[Stored data entries]
______________________________

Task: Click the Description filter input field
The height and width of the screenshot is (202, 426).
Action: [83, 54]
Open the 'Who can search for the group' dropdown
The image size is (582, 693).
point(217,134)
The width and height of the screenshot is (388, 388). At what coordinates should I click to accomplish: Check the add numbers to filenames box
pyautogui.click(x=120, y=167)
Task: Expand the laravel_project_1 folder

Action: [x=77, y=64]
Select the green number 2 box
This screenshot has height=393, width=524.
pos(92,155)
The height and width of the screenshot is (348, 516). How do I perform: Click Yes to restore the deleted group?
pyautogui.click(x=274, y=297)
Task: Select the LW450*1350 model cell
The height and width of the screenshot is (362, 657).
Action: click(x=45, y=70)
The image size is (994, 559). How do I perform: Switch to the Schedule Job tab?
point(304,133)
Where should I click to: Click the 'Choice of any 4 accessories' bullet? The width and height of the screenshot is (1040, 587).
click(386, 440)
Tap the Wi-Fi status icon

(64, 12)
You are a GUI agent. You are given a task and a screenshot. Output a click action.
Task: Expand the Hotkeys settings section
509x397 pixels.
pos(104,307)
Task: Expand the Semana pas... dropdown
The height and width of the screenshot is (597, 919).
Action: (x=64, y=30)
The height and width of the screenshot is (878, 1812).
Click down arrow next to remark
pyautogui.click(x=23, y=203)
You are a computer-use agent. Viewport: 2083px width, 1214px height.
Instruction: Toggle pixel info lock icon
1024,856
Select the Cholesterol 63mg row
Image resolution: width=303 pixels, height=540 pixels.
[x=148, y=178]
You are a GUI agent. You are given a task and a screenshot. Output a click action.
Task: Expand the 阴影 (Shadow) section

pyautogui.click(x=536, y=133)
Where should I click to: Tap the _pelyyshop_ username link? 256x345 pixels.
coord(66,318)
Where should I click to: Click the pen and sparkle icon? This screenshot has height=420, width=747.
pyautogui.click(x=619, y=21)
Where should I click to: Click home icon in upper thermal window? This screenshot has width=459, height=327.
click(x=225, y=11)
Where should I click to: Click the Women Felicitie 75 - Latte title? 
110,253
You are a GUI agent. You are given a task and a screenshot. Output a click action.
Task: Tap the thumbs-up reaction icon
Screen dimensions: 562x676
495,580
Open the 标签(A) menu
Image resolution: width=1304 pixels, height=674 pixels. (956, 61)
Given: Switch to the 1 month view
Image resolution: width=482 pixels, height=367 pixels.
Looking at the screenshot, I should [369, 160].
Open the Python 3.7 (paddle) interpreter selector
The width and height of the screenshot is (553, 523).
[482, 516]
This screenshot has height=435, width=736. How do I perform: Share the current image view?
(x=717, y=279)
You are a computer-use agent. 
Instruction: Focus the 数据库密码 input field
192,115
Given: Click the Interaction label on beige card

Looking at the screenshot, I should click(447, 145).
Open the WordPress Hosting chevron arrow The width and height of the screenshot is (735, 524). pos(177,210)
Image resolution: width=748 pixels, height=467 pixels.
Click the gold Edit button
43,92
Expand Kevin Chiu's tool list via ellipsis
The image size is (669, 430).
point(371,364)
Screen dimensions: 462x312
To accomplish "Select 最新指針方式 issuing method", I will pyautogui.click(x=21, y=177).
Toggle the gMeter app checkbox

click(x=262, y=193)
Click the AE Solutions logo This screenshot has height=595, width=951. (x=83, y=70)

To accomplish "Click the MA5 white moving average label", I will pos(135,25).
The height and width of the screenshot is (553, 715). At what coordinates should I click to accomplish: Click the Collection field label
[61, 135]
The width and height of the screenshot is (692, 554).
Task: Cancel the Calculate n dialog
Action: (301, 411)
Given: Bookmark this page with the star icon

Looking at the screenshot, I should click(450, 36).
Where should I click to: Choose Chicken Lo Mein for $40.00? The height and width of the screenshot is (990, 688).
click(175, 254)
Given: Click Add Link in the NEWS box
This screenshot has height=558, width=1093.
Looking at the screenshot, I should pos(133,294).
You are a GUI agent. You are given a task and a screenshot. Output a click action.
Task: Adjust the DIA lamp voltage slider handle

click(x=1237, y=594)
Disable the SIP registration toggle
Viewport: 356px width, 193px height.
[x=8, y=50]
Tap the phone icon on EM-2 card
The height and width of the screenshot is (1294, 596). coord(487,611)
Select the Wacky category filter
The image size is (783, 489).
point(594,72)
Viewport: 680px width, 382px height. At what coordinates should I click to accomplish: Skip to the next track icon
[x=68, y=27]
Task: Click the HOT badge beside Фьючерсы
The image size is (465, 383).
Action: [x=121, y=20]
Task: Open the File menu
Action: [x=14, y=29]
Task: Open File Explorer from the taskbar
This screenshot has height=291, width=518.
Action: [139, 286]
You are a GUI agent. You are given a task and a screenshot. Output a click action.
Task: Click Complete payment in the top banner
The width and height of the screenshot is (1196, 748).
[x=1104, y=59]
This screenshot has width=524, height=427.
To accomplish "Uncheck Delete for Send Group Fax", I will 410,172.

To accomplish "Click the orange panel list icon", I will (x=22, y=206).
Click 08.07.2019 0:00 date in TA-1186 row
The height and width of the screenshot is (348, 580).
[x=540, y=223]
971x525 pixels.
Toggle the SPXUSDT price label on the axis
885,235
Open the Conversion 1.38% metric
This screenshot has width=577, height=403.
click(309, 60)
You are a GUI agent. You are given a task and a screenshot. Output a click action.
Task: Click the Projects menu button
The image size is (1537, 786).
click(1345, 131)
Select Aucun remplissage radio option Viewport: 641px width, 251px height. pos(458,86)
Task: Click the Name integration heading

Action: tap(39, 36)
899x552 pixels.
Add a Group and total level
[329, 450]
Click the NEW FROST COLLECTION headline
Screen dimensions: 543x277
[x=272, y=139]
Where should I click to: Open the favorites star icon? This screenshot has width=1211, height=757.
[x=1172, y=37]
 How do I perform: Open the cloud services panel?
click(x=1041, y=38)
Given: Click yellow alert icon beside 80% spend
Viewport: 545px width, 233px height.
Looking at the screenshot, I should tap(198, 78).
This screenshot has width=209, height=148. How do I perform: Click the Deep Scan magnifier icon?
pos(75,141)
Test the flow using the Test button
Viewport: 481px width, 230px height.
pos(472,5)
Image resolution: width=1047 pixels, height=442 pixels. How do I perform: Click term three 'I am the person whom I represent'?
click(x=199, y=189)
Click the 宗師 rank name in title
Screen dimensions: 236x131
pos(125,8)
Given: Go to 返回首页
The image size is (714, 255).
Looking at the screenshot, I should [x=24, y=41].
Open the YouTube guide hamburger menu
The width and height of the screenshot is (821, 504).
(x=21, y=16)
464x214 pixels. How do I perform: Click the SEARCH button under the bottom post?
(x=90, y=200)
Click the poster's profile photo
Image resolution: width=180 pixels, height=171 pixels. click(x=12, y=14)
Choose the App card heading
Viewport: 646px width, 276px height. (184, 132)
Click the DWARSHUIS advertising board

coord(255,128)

______________________________

### AIM OF THE TASK
Search the records above for the string "computer". Report each line that has it.

### ANSWER TO THIS PROBLEM
You are a computer-use agent. Viewport: 2083px width, 1214px height.
You are a computer-use agent. 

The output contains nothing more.